● Task requirements
Return the items between the lines holding "Ebco* Oasis Stem Assembly (313, 307)" and "Original Manufacturer * [tab] (166, 171)", inclusive, exactly as they appear.

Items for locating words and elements

....

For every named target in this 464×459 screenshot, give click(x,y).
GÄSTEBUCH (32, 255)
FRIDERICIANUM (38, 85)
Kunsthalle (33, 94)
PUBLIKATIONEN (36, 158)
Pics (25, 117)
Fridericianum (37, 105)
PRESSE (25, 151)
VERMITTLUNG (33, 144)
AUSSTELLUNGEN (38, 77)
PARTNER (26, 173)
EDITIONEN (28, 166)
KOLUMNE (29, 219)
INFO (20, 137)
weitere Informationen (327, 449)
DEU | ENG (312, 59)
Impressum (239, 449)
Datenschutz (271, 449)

....

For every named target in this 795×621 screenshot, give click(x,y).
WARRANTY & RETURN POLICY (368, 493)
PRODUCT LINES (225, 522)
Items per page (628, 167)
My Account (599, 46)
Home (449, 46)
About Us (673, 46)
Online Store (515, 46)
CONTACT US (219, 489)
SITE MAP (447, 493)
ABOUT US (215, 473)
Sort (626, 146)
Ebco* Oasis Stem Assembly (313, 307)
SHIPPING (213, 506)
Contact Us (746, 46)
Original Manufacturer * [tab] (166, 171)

....

● The solution
Ebco* Oasis Stem Assembly (313, 307)
SHIPPING (213, 506)
Contact Us (746, 46)
Original Manufacturer * [tab] (166, 171)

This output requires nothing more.